# The Fascinating Life of a Paysite Model



## Candy_Coated_Clown (Nov 22, 2009)

I love to see the varied beauty and confidence of many of the models on the paysite forum. I was wondering, for those that have modeled or currently model...how does being a paysite model change, enhance or affect your life...or even relationships (friends, family, partner)?

Do you feel that modeling has made you more confident over time as a BBW or SSBBW? What kind of personal transitions have you gone through as a result, both good and bad?

Also, do you do modeling full-time or part-time and how did you decide to get started in modeling? Would you consider the pay good and worth it? Is this something you'd continue expanding as a business endeavor over time? For example, maybe looking to get into well-known plus-sized magazines or film?

I'm not interested personally in being a paysite model and I have nothing against it, I'm just always curious about the different lifestyle choices of others, especially if they have brought about any personal changes, challenges, growth or unique experiences. I also think it's interesting to see a more "tangible" side of models sometimes if the only way others "know" of them is through their sites.


----------



## Candy_Coated_Clown (Nov 23, 2009)

No takers? I hope I put this in the right forum. I didn't know whether or not it should go in the paysite forum since that is for advertisement. Maybe in this forums section it's not attracting the right attention for discussion? or perhaps the questions are too bold?


----------



## Tau (Nov 23, 2009)

I'm going to offer my 2cents - I might be completely wrong 

I think a lot of the models get asked these same questions all the time - and think for many, after a while, it might feel a bit intrusive. I went through a brief period of thinking I wanted to model and so did a lot of one on one research on the subject. 

I joined a number of model myspace pages and just started conversations, took an interest and read their blogs. Bodacious Nicole has very recently posted an excellent blog on her myspace - its very personal and just gave a great deal of insight into her own life, where she's headed, what has motivted her etc. Vanessa Reece is also a huge favourite of mine and she blogs regularly and very informatively about the model life. 

There are also really amazing models on here - maybe pay a visit to their profiles and ask the questions one on one?
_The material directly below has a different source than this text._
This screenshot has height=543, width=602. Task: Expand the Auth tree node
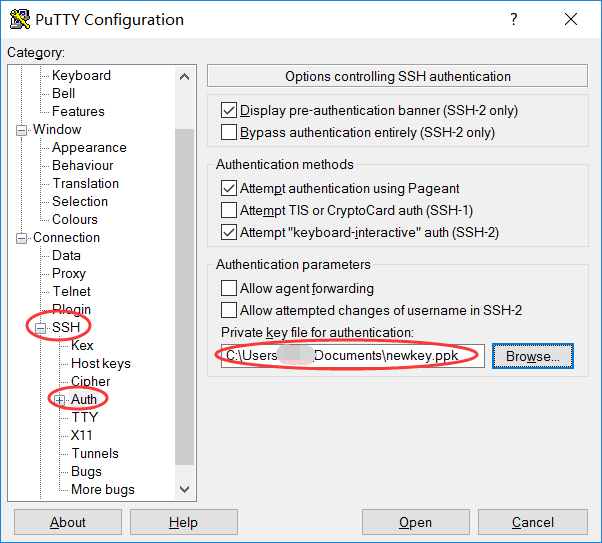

I've only ever had really sweet responses from them - they are rocking gals. 

And then finally - I hope I don't get into trouble for this but if its a problem please somebody remove it: there is another forum called The Fat Forums run by Killahboo. It's a more pornographic forum than Dims but also just a really great place to hang out - if I'm not at Dims I'm on FF . There are a dozen or more threads with pages worth of discussion on this very topic. Hope you find what you're looking for!


----------



## Candy_Coated_Clown (Nov 28, 2009)

I can see what you mean by being more "open" as a board. I've visited FF before but haven't gone back until you mentioned it here. I can see a lot of threads like the ones you mentioned. 
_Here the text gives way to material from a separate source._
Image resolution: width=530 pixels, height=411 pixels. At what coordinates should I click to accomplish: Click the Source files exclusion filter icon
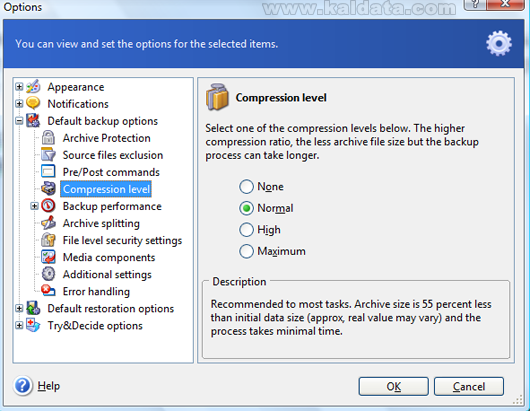pos(48,155)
If I were a documentary film maker, this would be an awesome subject to do a documentary on in a very candid, positive and expressive light. I love documentaries.


----------



## fatlane (Nov 28, 2009)

I've made the acquaintance of a number of paysite models, and each has her own story to tell. There are those who had to pull their sites to keep their day jobs, others that got ostracized at work when their money-making hobby was revealed, and one that passed away not too long ago... 

One thing most mentioned was that the further one went in photos and videos, the more one made per month. If a model wasn't going to go that far, she voluntarily limited her earnings in exchange for keeping her standards where they were.
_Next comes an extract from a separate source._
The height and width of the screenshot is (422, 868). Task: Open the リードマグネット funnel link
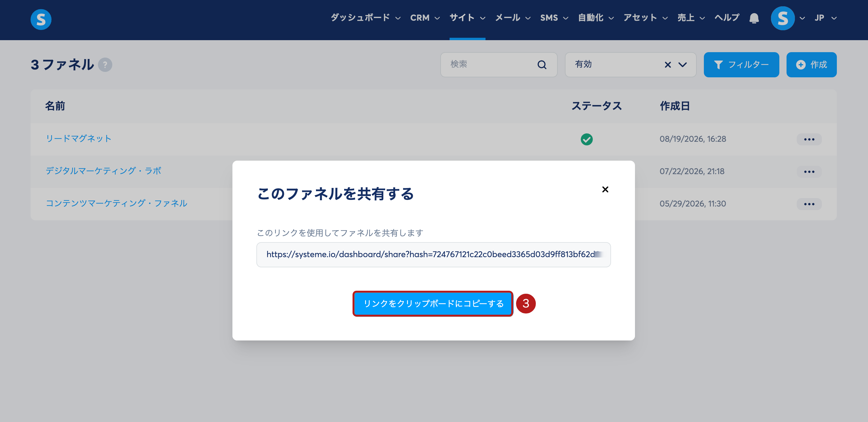click(x=79, y=139)
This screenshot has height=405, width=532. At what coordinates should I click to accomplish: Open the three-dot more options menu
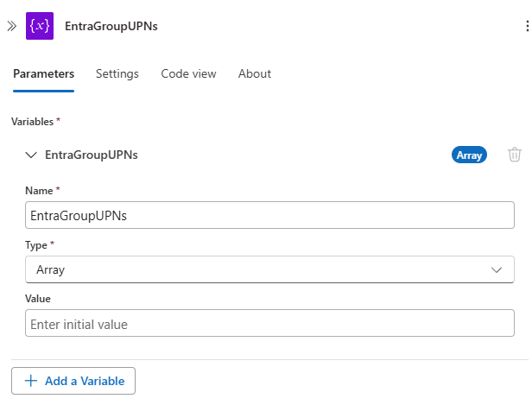(x=527, y=26)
It is a fascinating story, but also one with some true human pain in it along the way.


----------



## Webmaster (Nov 29, 2009)

Candy_Coated_Clown said:


> No takers?



It might be because your posts always quiz people in great detail while hardly ever revealing anything about yourself. Some people like answering quizzes, others become skeptical and wonder why they are being quizzed.


----------



## Ash (Nov 29, 2009)

Candy_Coated_Clown said:


> I love to see the varied beauty and confidence of many of the models on the paysite forum. I was wondering, for those that have modeled or currently model...how does being a paysite model change, enhance or affect your life...or even relationships (friends, family, partner)?
> 
> Do you feel that modeling has made you more confident over time as a BBW or SSBBW? What kind of personal transitions have you gone through as a result, both good and bad?
> 
> ...



I'll bite.

I've not been modeling for nearly as long as some of the women who have sites (I've been doing it for over a year now), but I have been involved in Dimensions/Fat Acceptance for many years, so I have a fair bit of experience as both a reader and a contributor to the Paysite Board. 

I got into modeling through friends who have done it for many, many years and who I met initially through Dimensions. I had gone through the standard roller coaster of confidence issues over the years, but by the time that I met these women in person, I was a pretty confident fat girl. Initially I had reservations about doing it. I was worried that it would affect my job negatively or even that I would just fail miserably at it. It took a full year of consideration before I knew I was ready to do it. 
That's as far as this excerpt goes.